Information given:
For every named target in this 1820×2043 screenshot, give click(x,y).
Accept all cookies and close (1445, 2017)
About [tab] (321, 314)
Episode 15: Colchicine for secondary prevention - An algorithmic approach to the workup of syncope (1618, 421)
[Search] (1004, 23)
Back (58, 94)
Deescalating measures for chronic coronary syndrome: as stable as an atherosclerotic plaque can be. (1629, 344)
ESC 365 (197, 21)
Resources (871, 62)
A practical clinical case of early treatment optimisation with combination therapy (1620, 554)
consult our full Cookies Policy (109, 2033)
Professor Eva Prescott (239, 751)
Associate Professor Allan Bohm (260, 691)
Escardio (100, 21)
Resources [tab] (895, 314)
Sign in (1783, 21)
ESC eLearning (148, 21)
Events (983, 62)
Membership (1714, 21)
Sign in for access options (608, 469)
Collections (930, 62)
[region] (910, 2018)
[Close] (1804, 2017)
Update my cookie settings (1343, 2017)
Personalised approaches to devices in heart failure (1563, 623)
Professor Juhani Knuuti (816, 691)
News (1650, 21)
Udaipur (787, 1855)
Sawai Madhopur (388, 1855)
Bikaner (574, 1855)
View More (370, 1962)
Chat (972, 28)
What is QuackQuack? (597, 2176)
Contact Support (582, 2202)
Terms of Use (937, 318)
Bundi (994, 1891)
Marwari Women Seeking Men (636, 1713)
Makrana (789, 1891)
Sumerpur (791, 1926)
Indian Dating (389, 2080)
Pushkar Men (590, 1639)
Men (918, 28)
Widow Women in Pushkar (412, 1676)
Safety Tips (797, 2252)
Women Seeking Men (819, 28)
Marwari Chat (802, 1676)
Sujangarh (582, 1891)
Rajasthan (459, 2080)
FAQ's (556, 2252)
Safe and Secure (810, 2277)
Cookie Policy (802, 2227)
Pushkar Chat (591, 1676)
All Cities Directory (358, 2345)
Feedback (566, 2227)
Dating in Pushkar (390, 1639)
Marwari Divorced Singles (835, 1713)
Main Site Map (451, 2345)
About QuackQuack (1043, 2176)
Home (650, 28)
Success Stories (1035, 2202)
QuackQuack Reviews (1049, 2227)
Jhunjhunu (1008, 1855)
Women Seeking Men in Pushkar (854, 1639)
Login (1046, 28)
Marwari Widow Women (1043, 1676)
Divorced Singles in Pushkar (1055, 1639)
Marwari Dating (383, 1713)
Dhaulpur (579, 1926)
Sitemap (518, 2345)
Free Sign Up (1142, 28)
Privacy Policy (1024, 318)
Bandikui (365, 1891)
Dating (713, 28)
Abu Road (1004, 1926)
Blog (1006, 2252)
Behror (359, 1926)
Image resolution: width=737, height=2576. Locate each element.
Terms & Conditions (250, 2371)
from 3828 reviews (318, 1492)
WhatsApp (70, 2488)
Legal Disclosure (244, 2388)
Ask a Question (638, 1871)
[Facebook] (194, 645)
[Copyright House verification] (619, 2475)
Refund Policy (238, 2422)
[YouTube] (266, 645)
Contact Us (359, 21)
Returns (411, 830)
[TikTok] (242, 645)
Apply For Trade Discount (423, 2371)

Activity: Give all of the lines above again, exactly as they are.

Solution for this exercise:
For every named target in this 1820×2043 screenshot, give click(x,y).
Accept all cookies and close (1445, 2017)
About [tab] (321, 314)
Episode 15: Colchicine for secondary prevention - An algorithmic approach to the workup of syncope (1618, 421)
[Search] (1004, 23)
Back (58, 94)
Deescalating measures for chronic coronary syndrome: as stable as an atherosclerotic plaque can be. (1629, 344)
ESC 365 (197, 21)
Resources (871, 62)
A practical clinical case of early treatment optimisation with combination therapy (1620, 554)
consult our full Cookies Policy (109, 2033)
Professor Eva Prescott (239, 751)
Associate Professor Allan Bohm (260, 691)
Escardio (100, 21)
Resources [tab] (895, 314)
Sign in (1783, 21)
ESC eLearning (148, 21)
Events (983, 62)
Membership (1714, 21)
Sign in for access options (608, 469)
Collections (930, 62)
[region] (910, 2018)
[Close] (1804, 2017)
Update my cookie settings (1343, 2017)
Personalised approaches to devices in heart failure (1563, 623)
Professor Juhani Knuuti (816, 691)
News (1650, 21)
Udaipur (787, 1855)
Sawai Madhopur (388, 1855)
Bikaner (574, 1855)
View More (370, 1962)
Chat (972, 28)
What is QuackQuack? (597, 2176)
Contact Support (582, 2202)
Terms of Use (937, 318)
Bundi (994, 1891)
Marwari Women Seeking Men (636, 1713)
Makrana (789, 1891)
Sumerpur (791, 1926)
Indian Dating (389, 2080)
Pushkar Men (590, 1639)
Men (918, 28)
Widow Women in Pushkar (412, 1676)
Safety Tips (797, 2252)
Women Seeking Men (819, 28)
Marwari Chat (802, 1676)
Sujangarh (582, 1891)
Rajasthan (459, 2080)
FAQ's (556, 2252)
Safe and Secure (810, 2277)
Cookie Policy (802, 2227)
Pushkar Chat (591, 1676)
All Cities Directory (358, 2345)
Feedback (566, 2227)
Dating in Pushkar (390, 1639)
Marwari Divorced Singles (835, 1713)
Main Site Map (451, 2345)
About QuackQuack (1043, 2176)
Home (650, 28)
Success Stories (1035, 2202)
QuackQuack Reviews (1049, 2227)
Jhunjhunu (1008, 1855)
Women Seeking Men in Pushkar (854, 1639)
Login (1046, 28)
Marwari Widow Women (1043, 1676)
Divorced Singles in Pushkar (1055, 1639)
Marwari Dating (383, 1713)
Dhaulpur (579, 1926)
Sitemap (518, 2345)
Free Sign Up (1142, 28)
Privacy Policy (1024, 318)
Bandikui (365, 1891)
Dating (713, 28)
Abu Road (1004, 1926)
Blog (1006, 2252)
Behror (359, 1926)
Image resolution: width=737, height=2576. Locate each element.
Terms & Conditions (250, 2371)
from 3828 reviews (318, 1492)
WhatsApp (70, 2488)
Legal Disclosure (244, 2388)
Ask a Question (638, 1871)
[Facebook] (194, 645)
[Copyright House verification] (619, 2475)
Refund Policy (238, 2422)
[YouTube] (266, 645)
Contact Us (359, 21)
Returns (411, 830)
[TikTok] (242, 645)
Apply For Trade Discount (423, 2371)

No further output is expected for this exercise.